The other money saver is cloth diapers. Now some people argue that the cost of water and electricity to wash the diapers cancels out the savings but at this point I have not seen a huge change in the power bill (or have been told by Shaun that it has increased significantly) and well, I'm in an apartment and water is included so I don't know how much of an increase there is there. I certainly can't see how the cost of 12 - 15 diapers per day at a cost of $0.25/diaper could translate into being cheaper than an increase in utilites to keep cloth diapers clean. I've spent approximately $300 in cloth and gDiapers and anticipate spending another $1-200 before Byron is potty trained. The daily cost of disposables right now would be about $3-4. Over 2 years, counting the cost of utilities, I am still saving, both my money and the environment. Energy is becoming more of a renewable resource with the development of wind farms and other alternative energy sources whereas the ability to break down plastic still takes the same amount of time and landfills continue to increase in mass at an alarming rate.

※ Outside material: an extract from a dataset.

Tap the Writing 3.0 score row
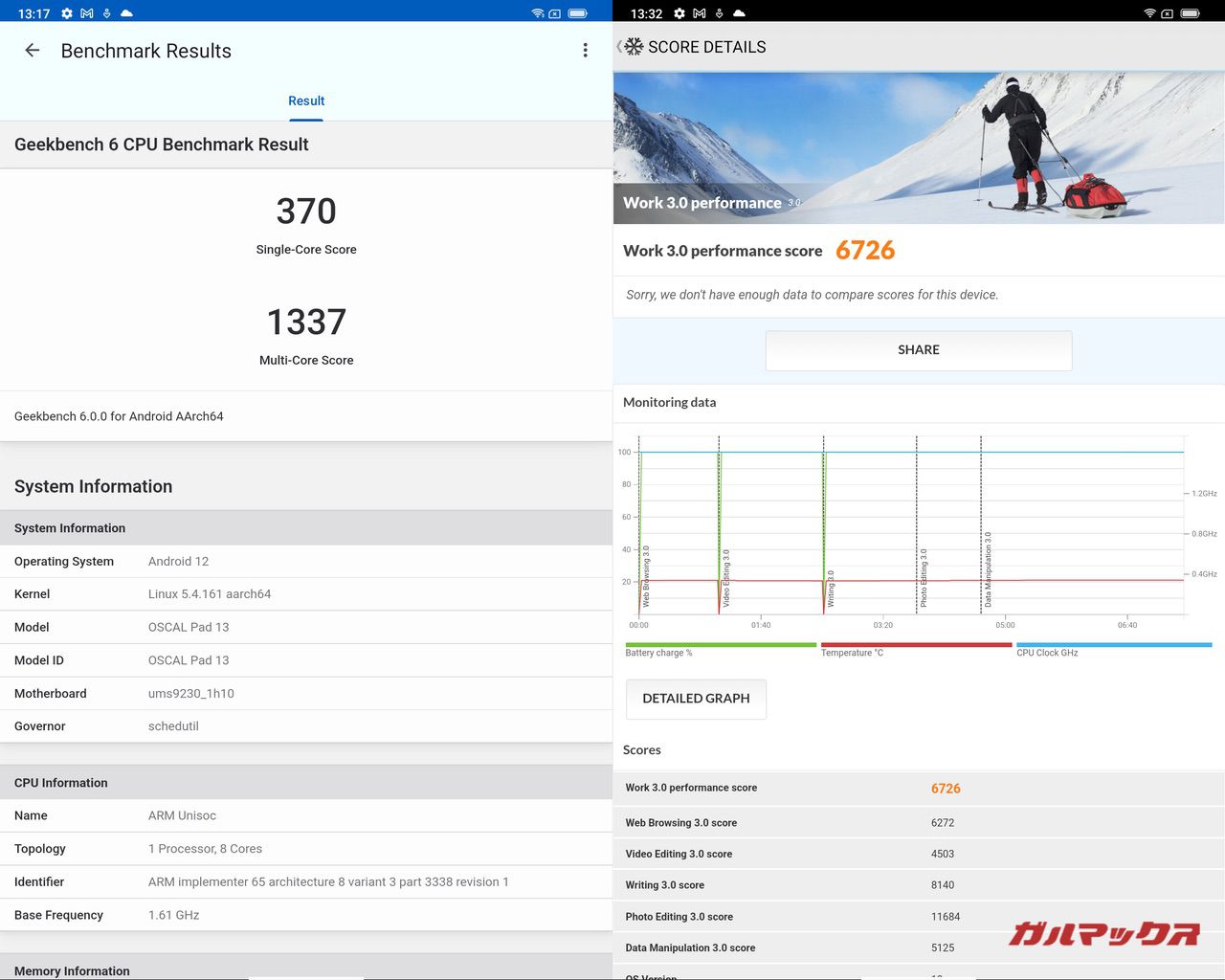 pos(919,885)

Furthermore on my argument for cloth diapers - it's only our generation that have truly been exposed to the convenience of disposable diapers. According to my mother, they only started coming on to the market when I, myself were in diapers. This begs the question of, "Is ease of child rearing really worth destroying our children's planet? Or are we simply not thinking enough about how our lives affect those around us?"

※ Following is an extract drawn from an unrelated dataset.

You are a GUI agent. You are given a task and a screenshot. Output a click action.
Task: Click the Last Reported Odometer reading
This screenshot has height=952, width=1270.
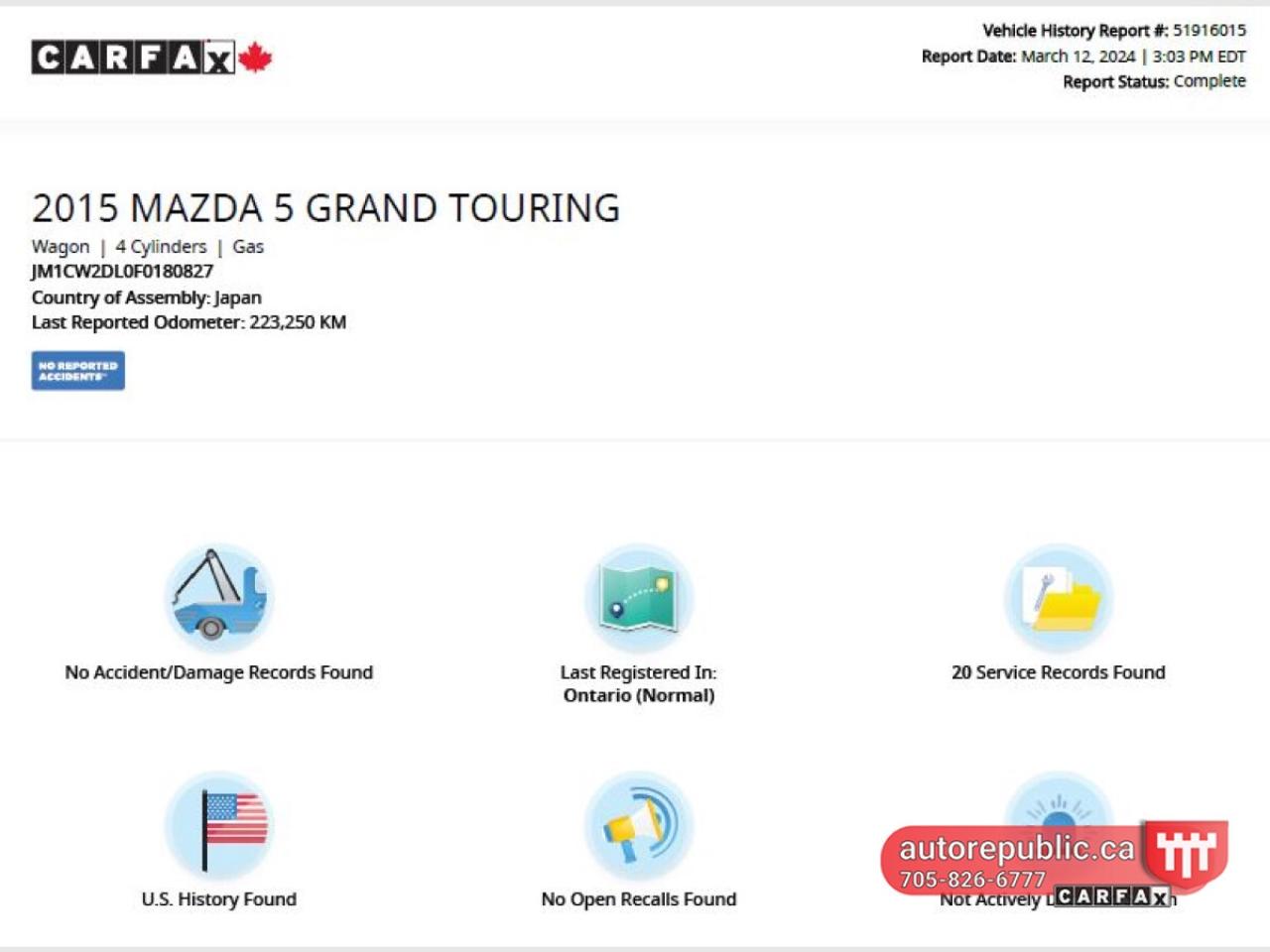[189, 322]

Another question I have had, and one that I think Shaun had a harder time with, is, "do we overlook our socio-political principles of boycotting certain stores when given gift cards for those stores?" My mother will tell you with an air of disagreement that I purposely pay more for items because I disagree with how some corporations treat their employees and suppliers. This again raises brings up the point that our actions affect those around us in profound ways whether we intend it to happen or not. Over the last year I have seen a significant drop in the price of organic fabrics and an increase in their availability. What caused this? Consumer demand. More and more people have become aware of the benefits of organic cotton and are now purchasing it making it profitable for farmers to embark on producing organic crops. Same thing has happened with food. It is now profitable to go organic making more organic options available to consumers. Does this mean that if enough people boycott establishments with less than acceptable practices, they will change? Maybe, maybe not, but we'll never know unless we try.
OK, this turned into something totally different than I anticipated but nevertheless, it's what has been on my mind and has arisen from the various decisions I have had to make since becoming a mother.